Eğitim-Bir-Sen ve Memur-Sen Genel Başkanı Ali Yalçın, “Biz öğrencileri öğretmenle buluşturma noktasındaki eksikliğin giderilmesi gerektiğini söylüyoruz. Bir taraftan da öğretmenleri yeniden öğrencilikle buluşturmak isteyen bir kitle var. Türkiye’nin nitelikli öğretmen sorunu yok. Çünkü öğretmenlerimizin veri olabilecek bir nitelik eksikliği söz konusu değildir. Türkiye’nin, öğretmenlerin niteliklerini daha da artırmaya dönük taleplerini, isteklerini karşılayacak, kolaylaştıracak, özendirecek, ödüllendirecek mekanizmalara, sistemlere ve mevzuata ihtiyacı var. Öncelik hiç şüphesiz öğretmen açığı meselesidir. OECD ortalamalarında öğretmen başına düşen öğrenci sayısı üzerinden bakıldığında, ‘Türkiye’nin öğretmen açığı toplamda 130 bin 500’ civarındadır. Bu veri tek başına, önemli bir öğretmen ihtiyacı olduğunu doğrulamaktadır. Her geçen yıl büyüyen öğretmen adayı sayısı, eğitim fakültelerindeki öğrenciler, herkese açık pedagojik formasyon eğitimleri ve KPSS kapsamında öğretmenlik alan sınavına girenler dikkate alındığında yakın gelecekte 1 milyona ulaşabilir. Sistemin öğretmen ihtiyacı ile sisteme yönelik öğretmen arzının aynı anda büyümesi başlı başına bir sorundur. İhtiyaç var fakat yeterli atama yapılmıyor. Yeterli aday var fakat atama yapılıp ihtiyaç karşılanmıyor. Her ikisi de ‘önce eğitim’ iradesiyle çelişiyor. Hem ihtiyacı azaltmak hem de arz havuzunda taşmayı engellemek için birkaç yıl sürecek şekilde her yıl 40-50 bin civarında öğretmen ataması yapmaya devam etmek gerek” dedi.

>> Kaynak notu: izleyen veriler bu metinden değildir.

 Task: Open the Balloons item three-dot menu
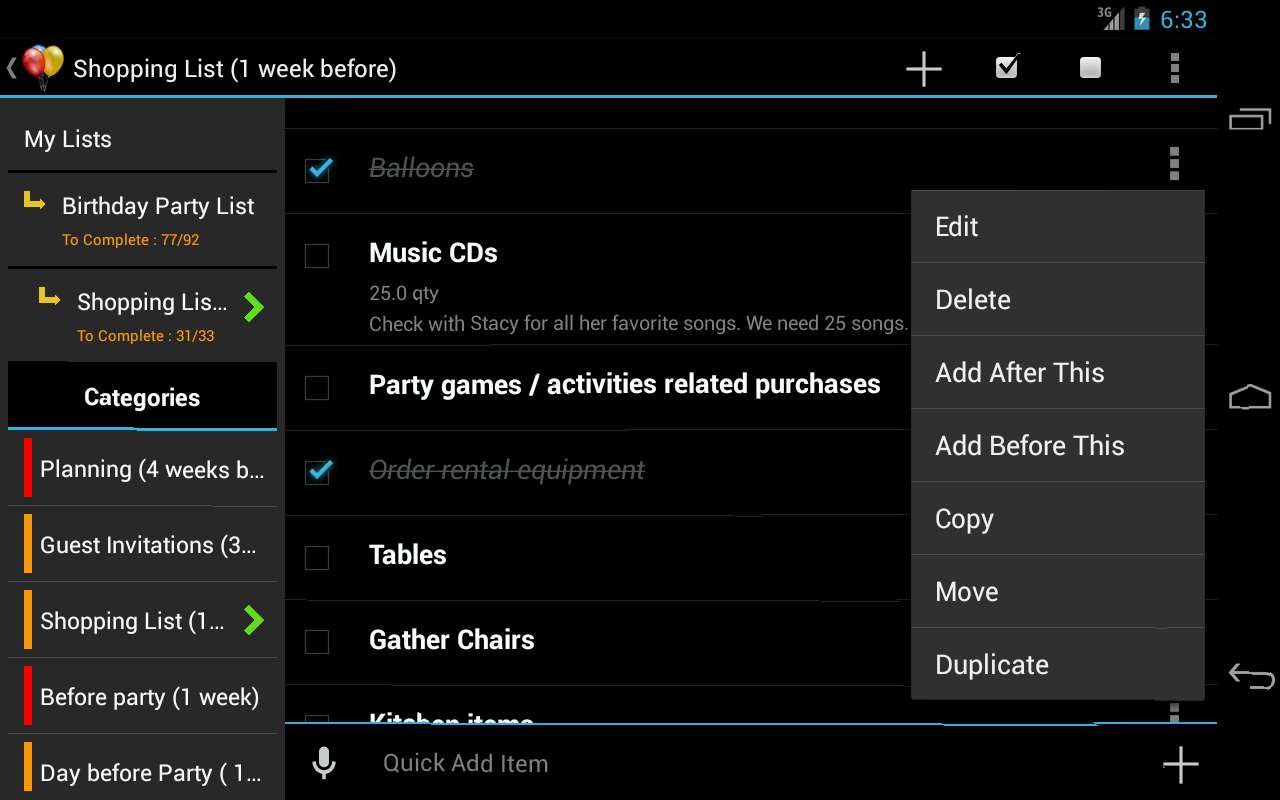click(1174, 163)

Yalçın, hem ihtiyacı azaltmak hem de arz havuzunda taşmayı engellemek için birkaç yıl sürecek şekilde her yıl 40-50 bin civarında öğretmen ataması yapmaya devam etmek gerektiğini söyledi.  

Millî Eğitim Bakanı Ziya Selçuk, Bakan yardımcıları Mustafa Safran, İbrahim Er, genel müdürler, Memur-Sen’e bağlı sendikaların yönetim kurulları, Eğitim-Bir-Sen teşkilat mensupları ve üyelerin katılımıyla düzenlenen basın toplantısında konuşan Yalçın, eğitimin, hem bilim hem de hizmet noktasında vazgeçilemez, ertelenemez, yok sayılamaz, devre dışı bırakılamaz, alternatifi oluşturulamaz bir alan olduğunu belirterek, “Çünkü ‘insan-mekân-zaman ilişkisinin’ yaradılışından bugüne, insana, dünyaya ve hayata dair her işe, oluşa, olguya, işleyişe ve ilişkiye yön veren, yöntem ve içerik oluşturan süreç ve sonuçların her biri, ya doğrudan ya da dolaylı olarak eğitimin ürünü ve birikimidir. Kesin olan şudur ki, insanın kendini araması, bulması, kendini irdelemesi ve bilmesi, nihayet kendi olması eylemlerinde eğitim dışında bir kulvar, geçmişte ve bugün olmadığı gibi gelecekte de olmayacak. Bireyden topluma, devletlerden uluslararası kuruluşlara herkes bunun farkında olarak, eğitime önem ve öncelik veriyor, vermek durumundadır. Eğitimde geriye düşenin, ahlakta, adalette, merhamette zirveye ulaşması; bilimde öne çıkması, teknolojide önde olması, ekonomik ve diplomatik düzlemde fark oluşturması, gereksiz hayal ve imkânsız hedef hükmündedir” şeklinde konuştu.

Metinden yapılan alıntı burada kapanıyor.